Figure 4. Calcium (Ca²⁺) exchange at endoplasmic reticulum (ER) membrane contact sites (MCSs).

a | The ER lumen is the major Ca²⁺ store in the cell, with a Ca²⁺ concentration ([Ca²⁺]) of ~60–500 μM). In the extracellular space, [Ca²⁺] is high (~1mM) compared to the intracellular cytosol (~100nM). Newly formed endosomes have taken up Ca²⁺ from the extracellular space, so the luminal [Ca²⁺] is close to the same as that of the extracellular space (~1 mM).
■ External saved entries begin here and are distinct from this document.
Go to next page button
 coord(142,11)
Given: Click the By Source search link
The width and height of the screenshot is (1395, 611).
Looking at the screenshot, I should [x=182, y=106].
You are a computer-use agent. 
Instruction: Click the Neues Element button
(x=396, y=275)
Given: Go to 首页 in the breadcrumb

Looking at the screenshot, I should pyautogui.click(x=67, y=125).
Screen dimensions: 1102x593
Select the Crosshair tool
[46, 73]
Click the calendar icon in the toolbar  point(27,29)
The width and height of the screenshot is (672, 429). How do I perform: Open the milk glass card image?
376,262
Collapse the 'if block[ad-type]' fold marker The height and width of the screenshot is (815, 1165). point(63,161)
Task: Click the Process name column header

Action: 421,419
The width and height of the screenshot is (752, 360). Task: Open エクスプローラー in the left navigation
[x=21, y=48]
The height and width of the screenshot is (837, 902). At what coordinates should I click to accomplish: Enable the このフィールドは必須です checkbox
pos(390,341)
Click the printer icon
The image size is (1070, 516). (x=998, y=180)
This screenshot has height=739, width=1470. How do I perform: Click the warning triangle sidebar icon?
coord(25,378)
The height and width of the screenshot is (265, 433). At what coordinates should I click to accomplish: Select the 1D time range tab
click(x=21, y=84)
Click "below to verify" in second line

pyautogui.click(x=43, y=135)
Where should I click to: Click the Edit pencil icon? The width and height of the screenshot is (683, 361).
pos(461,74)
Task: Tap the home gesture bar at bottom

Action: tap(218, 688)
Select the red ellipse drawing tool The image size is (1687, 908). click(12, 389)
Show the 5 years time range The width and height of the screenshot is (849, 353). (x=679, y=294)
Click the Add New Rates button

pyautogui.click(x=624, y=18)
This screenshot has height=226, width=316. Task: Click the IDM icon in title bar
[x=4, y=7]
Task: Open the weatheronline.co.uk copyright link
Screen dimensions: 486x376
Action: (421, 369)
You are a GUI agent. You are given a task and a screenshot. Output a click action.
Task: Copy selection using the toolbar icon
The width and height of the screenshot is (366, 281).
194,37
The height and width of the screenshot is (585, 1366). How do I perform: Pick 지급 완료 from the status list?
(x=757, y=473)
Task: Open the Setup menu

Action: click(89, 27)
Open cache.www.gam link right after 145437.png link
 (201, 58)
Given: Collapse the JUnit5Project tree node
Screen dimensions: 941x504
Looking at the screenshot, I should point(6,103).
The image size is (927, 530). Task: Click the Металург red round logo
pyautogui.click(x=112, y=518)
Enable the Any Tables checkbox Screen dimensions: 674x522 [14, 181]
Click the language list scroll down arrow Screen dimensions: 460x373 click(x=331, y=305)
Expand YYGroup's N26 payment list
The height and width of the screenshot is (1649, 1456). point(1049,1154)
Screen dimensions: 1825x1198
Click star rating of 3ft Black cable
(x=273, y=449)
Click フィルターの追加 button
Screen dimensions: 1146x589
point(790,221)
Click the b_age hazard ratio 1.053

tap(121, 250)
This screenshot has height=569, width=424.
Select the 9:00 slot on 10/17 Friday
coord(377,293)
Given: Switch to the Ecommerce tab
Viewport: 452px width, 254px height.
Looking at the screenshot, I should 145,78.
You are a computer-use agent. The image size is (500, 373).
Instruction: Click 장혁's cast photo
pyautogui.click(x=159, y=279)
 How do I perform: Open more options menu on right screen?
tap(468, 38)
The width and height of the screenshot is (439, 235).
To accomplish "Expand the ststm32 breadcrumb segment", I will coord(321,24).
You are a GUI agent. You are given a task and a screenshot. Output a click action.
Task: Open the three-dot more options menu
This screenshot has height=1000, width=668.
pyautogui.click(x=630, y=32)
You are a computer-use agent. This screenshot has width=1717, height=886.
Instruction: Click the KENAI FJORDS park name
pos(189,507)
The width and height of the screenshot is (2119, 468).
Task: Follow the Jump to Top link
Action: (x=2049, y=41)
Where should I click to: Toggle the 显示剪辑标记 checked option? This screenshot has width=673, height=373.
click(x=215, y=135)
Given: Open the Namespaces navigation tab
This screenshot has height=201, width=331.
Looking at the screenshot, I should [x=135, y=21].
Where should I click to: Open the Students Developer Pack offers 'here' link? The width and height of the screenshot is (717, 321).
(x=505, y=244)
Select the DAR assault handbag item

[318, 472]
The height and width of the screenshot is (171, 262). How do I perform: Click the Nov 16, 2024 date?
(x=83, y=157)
Luminal Ca²⁺ is then released so that early endosomes have [Ca²⁺] ~0.5 μM and late endosomes have [Ca²⁺] ~2.5 μM. The ER–endosome MCS is a site of dynamic Ca²⁺ crosstalk. Endosomes may be able to sequester Ca²⁺ released from the ER. The ER transfers Ca²⁺ to mitochondria, with peak mitochondrial Ca²⁺ concentrations reaching 100 μM. b | ER Ca²⁺ released from the ER through inositol-1,4,5- trisphosphate receptors (Ins(1,4,5)P₃Rs) provides a concentrated Ca²⁺ spike that can be taken up through the outer mitochondrial membrane (OMM) by VDACs (voltage dependent anion channels) and then through the inner mitochondrial membrane (IMM) by the mitochondrial Ca²⁺ uniporter (MCU) ion transporter into the mitochondrial matrix. The 75 kDa glucose-regulated protein (GRP75) functions as a chaperone, coupling Ins(1,4,5)P₃R to the VDACs. c | Endosomes are capable of releasing Ca²⁺ though transient receptor potential channels (TRPs) or two-pore channels (TPCs). ER Ca²⁺ released from ER via Ins(1,4,5)P₃Rs could be taken up into endosomes through unknown endosome Ca²⁺-uptake channels. Ca²⁺ release from endosomes can also stimulate Ca²⁺ release from the ER through Ins(1,4,5)P₃Rs and vice versa.